Anthony Ledford, the chief scientist at the US$19 billion hedge fund Man AHL in London, warns of putting too much faith in this branch of artificial intelligence without more evidence. Man AHL uses machine learning for a portion of its clients money, and Ledford is encouraged by the results. While the company is exploring a standalone machine-learning strategy, he says it's too early to declare success. "There's a lot of hype and promise," Ledford says. "But when you actually ask people how many hundreds of millions dollars they are trading, many of them don't come back with much at all."

Little performance data is available about AI-focused hedge funds. One index that tracks 12 pools that utilize AI as part of its core strategies, called Eurekahedge AI Hedge Fund Index, returned 5 percent last year. That's slightly better than the average hedge fund, but trailed the S&P 500.

Tristan Fletcher, who wrote his doctoral thesis on machine learning in financial markets and works for a hedge fund, says investors may be reluctant to turn over their money completely to a machine. "I know how conservative investors are and I know of no one who would put their money in a system that's fully systematic," says Fletcher. "Machine learning isn't a panacea for everything. You need people who have literal thinking."

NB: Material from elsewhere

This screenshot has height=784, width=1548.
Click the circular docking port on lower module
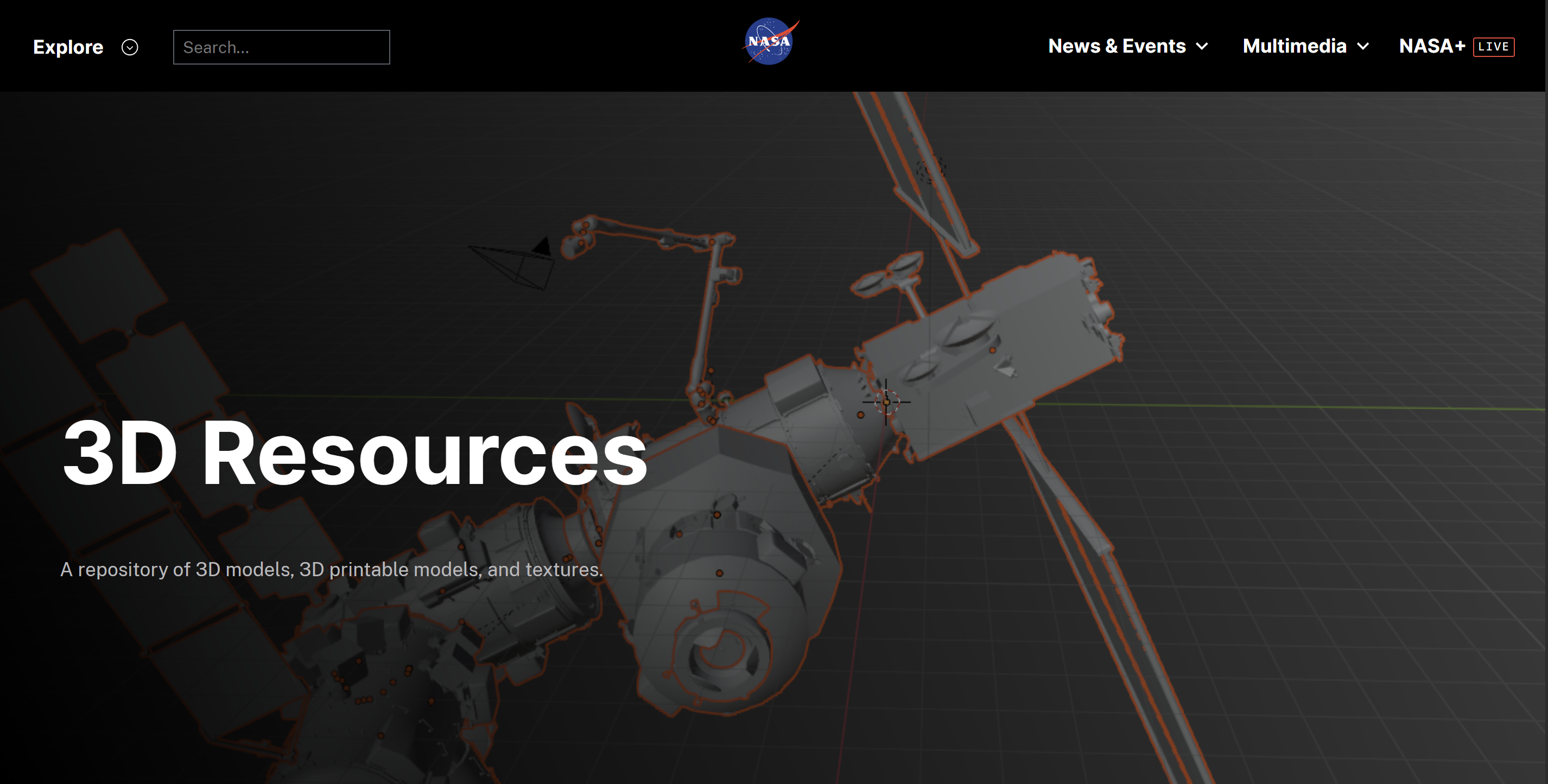tap(724, 652)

Chen Chen worked for Sentient until 2012 as an analyst. In August 2011, while the company was still known as Genetic Finance and operating in secret, the system was trading when Standard & Poor's downgraded the US's credit rating for the first time, sending markets into turmoil. Chen, now a trader in Hong Kong, went back to review the system's performance for the day and saw it had outperformed the market and made money. He notes that there was no precedent for a US downgrade and wonders how Sentient's AI system made its decisions. "That was a big surprise," he says.